Un regard noir fusa mais, une fois encore, le curé joua les arbitres.

Guillaume, quant à lui, se tassait un peu plus sur sa chaise au fur et à mesure que la somme augmentait car il était celui qui avait été désigné hériter universel et général de feu son père, à charge d’exécuter ses dernières volontés et de rendre l’hérédité à son frère et sa sœur en temps voulu. Ce qui, il faut bien l’admettre, n’avait pas été réglementairement fait.

Sous l’insistance du curé, il promit du bout des lèvres de payer les droits légitimaires parentaux promis dans l’année après le mariage, les 14 livres à la fête de Noël, les 100 livres dans l’année à raison de quatre termes de 25 livres chacun et le restant des sommes dues (les 30 livres) en deux fois, 15 livres par an.
- Et les 127 livres ? Tu les oublies ?
Guillaume soupira, se leva pesamment et alla jusqu'à la garde-robe qu’il fouilla en profondeur afin d’y extirper un petit coffret de bois. Restant de dos à l’assemblée pour qu’on ne voit pas le contenu exact de la cassette, il compta 127 livres en écus neufs et autre bonne monnaie. Triomphante, Catherine prit la somme des mains de son frère et la fit prestement disparaître dans les plis de sa robe.

- T’es satisfaite maintenant ? demanda Pierre. C’est fini ?
- Sûrement pas ! répliqua Catherine. Il y a encore les ruches : toi tu t’es déjà servi, je le sais !
- Mais enfin, j’ai juste l’usage d’une ruche que m’avait donnée notre père avant son décès : les deux autres qu’il m’a promises je ne les aurai que lorsque je me marierai.
- Peu importe : je pouvais prendre les miennes quand je voulais. Et bien je les veux ! Maintenant !
- Et bien prends-les tes ruches ! Et va-t-en !
Le ton montait à nouveau. Je me demandais comment tout cela allait finir. Le curé redonna la parole à Guillaume :
- Concernant les biens que t’a octroyé notre père, je peux te donner les deux écuelles (il loucha craintivement sur celle que Catherine tenait toujours à la main, prête à s’en servir au besoin), l’assiette en étain et la robe de Rodez garnie pour ton mariage, mais pour le reste, la jupe de drap de couleur noire et les deux paires de linceuls, il faudra attendre la Noël, précisa-t-il.
- D’accord, mais au lieu de la couverte de laine aussi promise, je veux sa valeur en monnaie : 9 livres !

Ce fut un tonnerre de protestations, notamment de la part de Pierre qui n’en pouvait plus des exigences de sa sœur.

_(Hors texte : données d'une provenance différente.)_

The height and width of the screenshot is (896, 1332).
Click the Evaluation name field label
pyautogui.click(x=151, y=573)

Une fois encore, le curé dut se faire médiateur. On accepta la somme réclamée, qui serait versée dès la célébration du mariage, mais en échange de nouveaux conciliabules furent engagés, plutôt houleux. Ils portaient sur la part d’héritage de leur jeune sœur Antoinette, décédée ab intestat lorsqu’elle avait une vingtaine d’années. Finalement Catherine renonça à cette part d’héritage. Je ne sus jamais par quel miracle on en était arrivé là étant donné le vilain tour qu’avait encore la conversation quelques instants auparavant.

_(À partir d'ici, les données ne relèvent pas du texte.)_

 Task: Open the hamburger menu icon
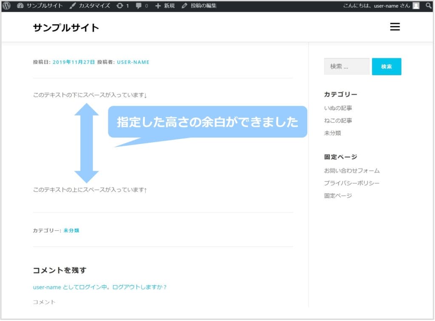point(395,27)
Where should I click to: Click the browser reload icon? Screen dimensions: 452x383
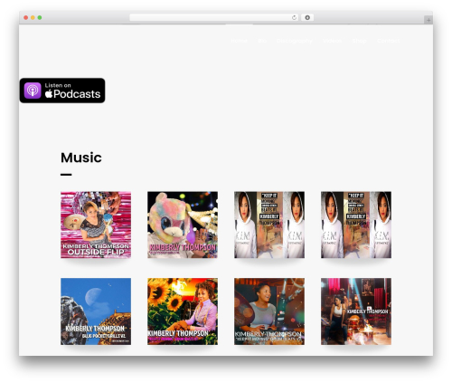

Satisfaite, Catherine se leva, abandonna la fameuse écuelle et partit sans un mot.
- Je crois qu’on n’est pas prêts de la revoir, dit Guillaume désabusé.
- Et bien tant mieux, je ne m’en porterai que mieux ! répondit Pierre en sortant, toujours aussi furieux.
Le curé s’épongeait le front après le rude combat mené. Il salua Guillaume et quitta la maison (le champ de bataille ?) à son tour.

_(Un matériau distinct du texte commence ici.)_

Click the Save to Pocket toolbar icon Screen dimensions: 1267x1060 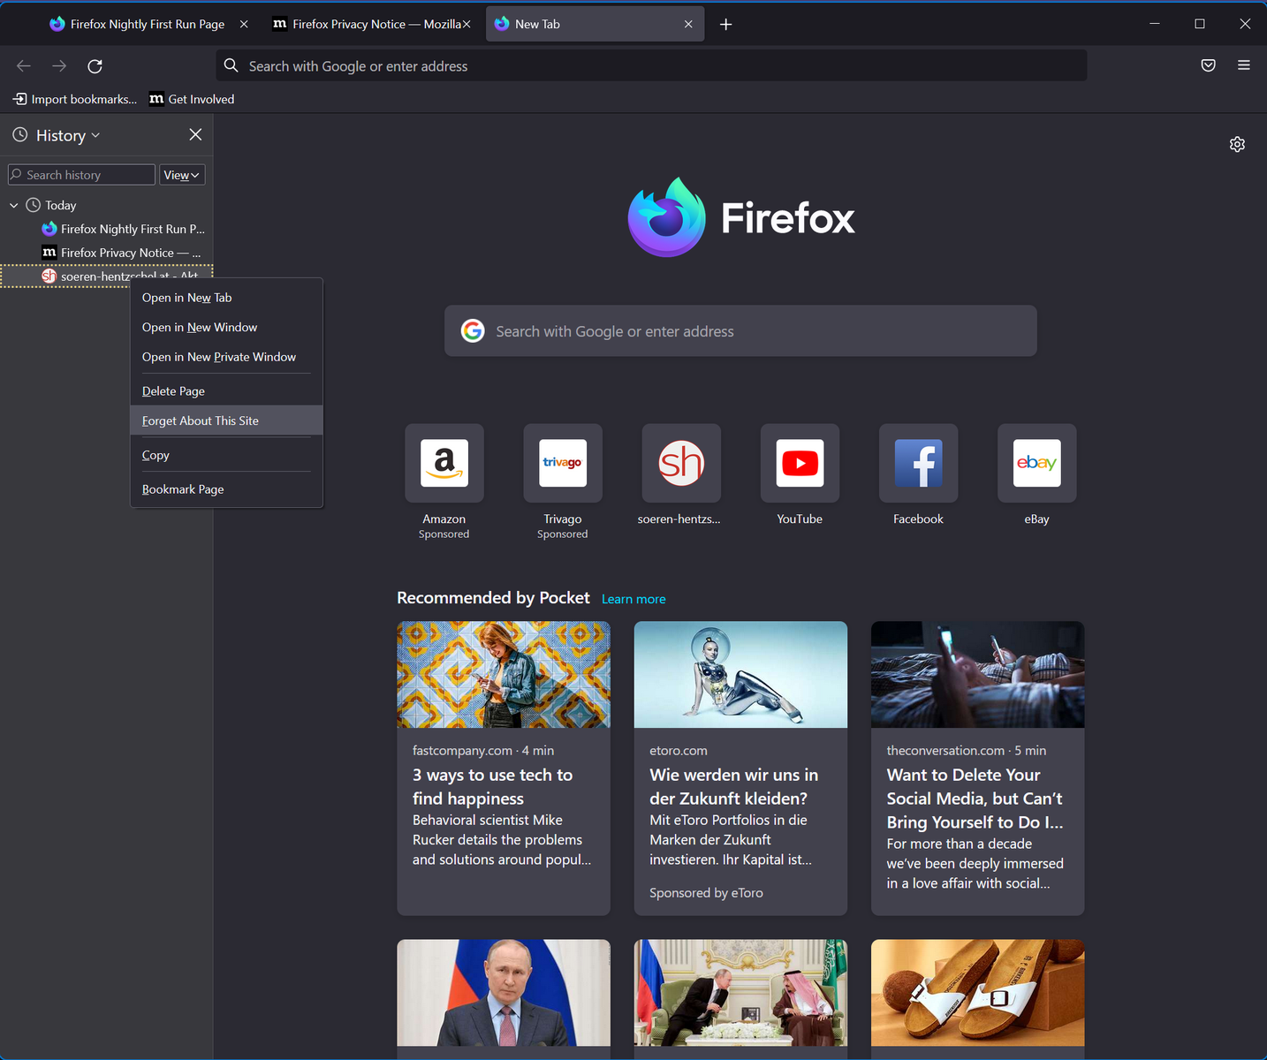1208,65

J’étais triste de voir ainsi une fratrie se déchirer ainsi. En partant, la seule chose qui me remonta un peu le moral c’est que je savais que Guillaume ne couperait pas totalement les ponts avec sa sœur puisqu’il assisterait à son mariage. Mais était-ce une présence de convenance ou s’étaient-ils réconciliés ? Je l’ignore. Et plus jamais je ne revis un lien entre Catherine et Pierre.


lundi 4 février 2019

A vendre !

Les archives notariales réservent parfois de drôles de surprises. Comme dirait l’autre « c’est comme une boîte de chocolats : on ne sait jamais ce que l’on va trouver à intérieur ». Parmi les actes qui peuvent paraître un peu monotones (quittances, obligations [*]…) on peut trouver des pépites. Pour moi, pas de Grand Condé comme Brigitte, mais une anecdote qui m’a fait bien sourire.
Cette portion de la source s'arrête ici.